What is required: Could you give the data that follows again exactly, without its pictures?

Stored items:

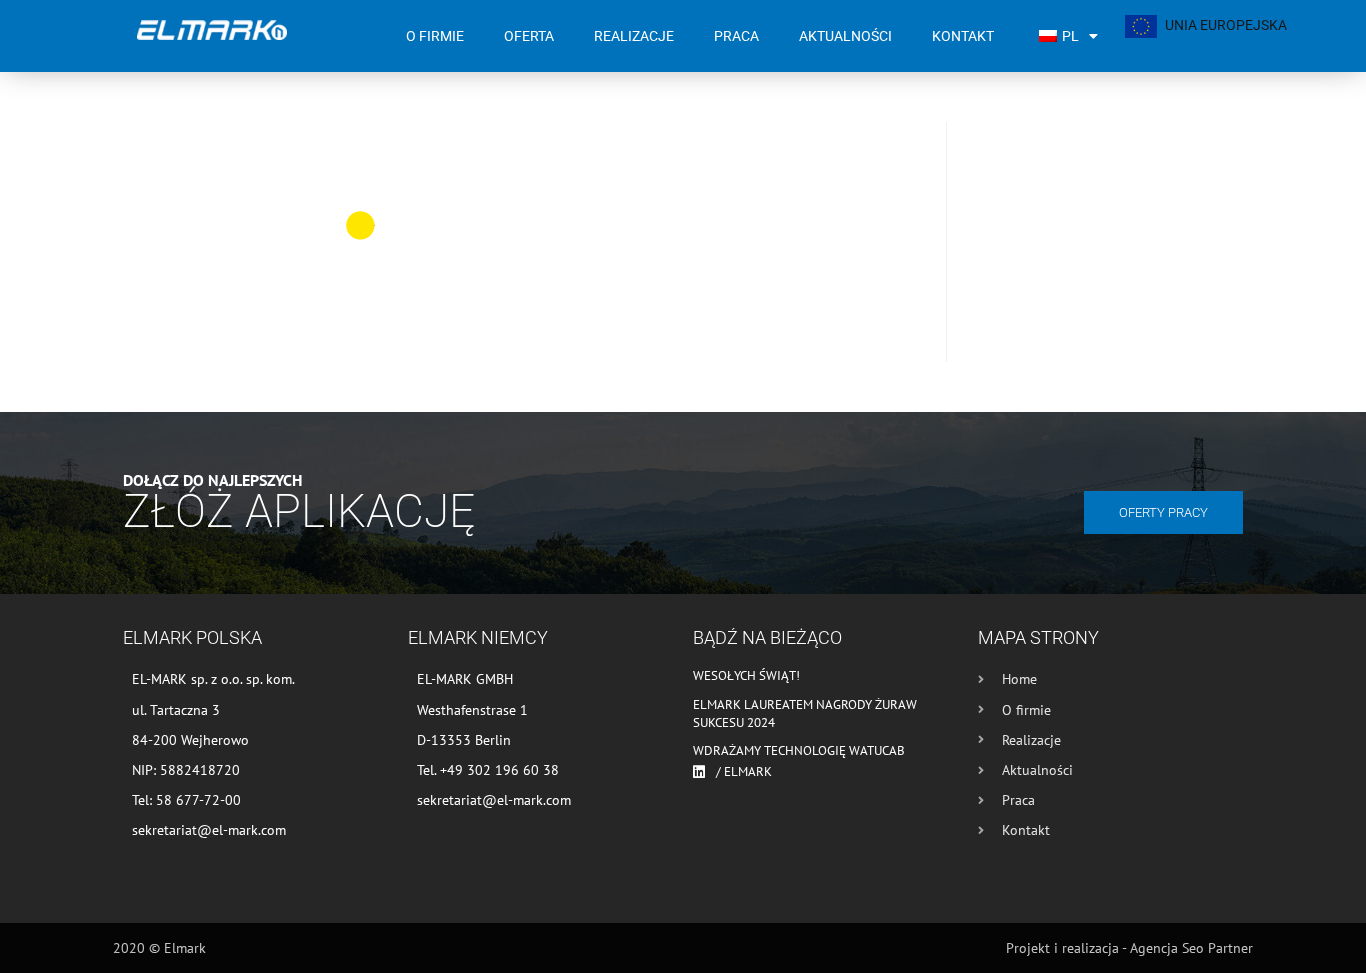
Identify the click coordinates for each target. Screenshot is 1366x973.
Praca (736, 36)
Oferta (529, 36)
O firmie (435, 36)
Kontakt (963, 36)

Exercise answer:
Identify the click coordinates for each target. Screenshot is 1366x973.
Praca (736, 36)
Oferta (529, 36)
O firmie (435, 36)
Kontakt (963, 36)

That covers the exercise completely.